I know that many will react to this in a very negative way but I’d ask that they give it some thought. That men “just want to get in your pants” or “only think about one thing” are as much stereotypes as that “women are illogical” or “women can’t play rugby”.

For many obvious and often extremely valid reasons, the last few decades have been dominated in gender conversations by the fight against women’s subjugation or abuse or by those of the plurality of gender. I’m glad that such has and is happening.
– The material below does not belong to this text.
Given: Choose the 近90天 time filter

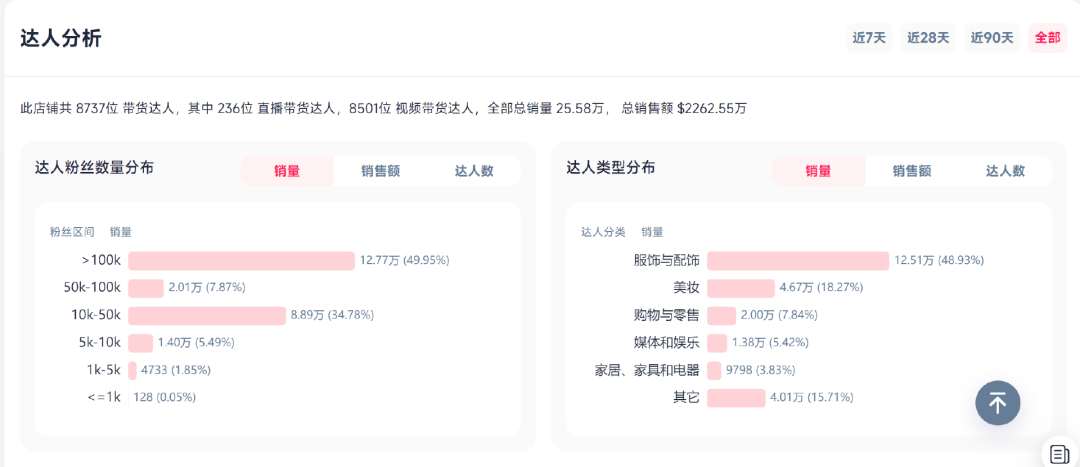Looking at the screenshot, I should click(x=992, y=38).
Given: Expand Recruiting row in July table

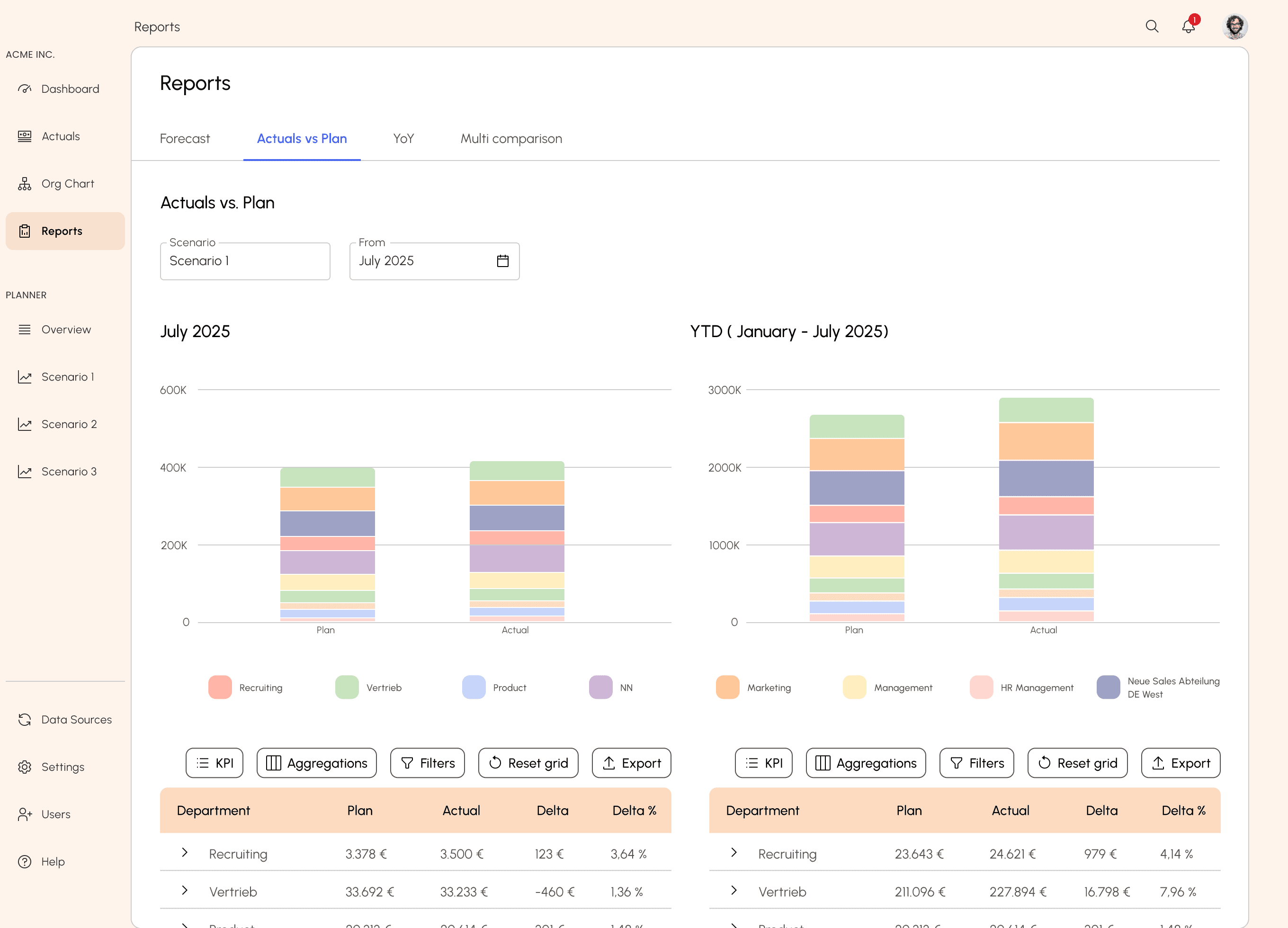Looking at the screenshot, I should point(185,852).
However, it’s not a myth that many men are confused, unhappy, bewildered, feeling false guilt, attempting to be what they’re not, etc… No, I’m not saying that rape or sexuall abuse should be condoned. What I am saying is that there is much sexual abuse of men that is not even acknowledged and much of it is as mental or emotional as it is physical.

Sadly, it is rarely discussed. Yet, in my view, it is partly responsible for some of the negative action that some men take towards women.

Yes, I agree that in a general sense, women have been subject for aeons to a patriarchal regime that has denied their voice and intellect all too often – and worse. At the same time, women have always actually held the reins of power, as is reflected in the saying that “behind every great man, there is a woman”, not to mention the many historical examples of strong, intelligent and mighty achievers that women have been.

I think that, today, many men are completely at a loss as to what their role is supposed to be and how to comport themselves. I don’t think anyone is to blame, just that perhaps we need to think a little further outside the square and that we haven’t done so because the focus has ( probably very rightly) been on the wrongs women have suffered. Perhaps it would be useful to consider the wider picture.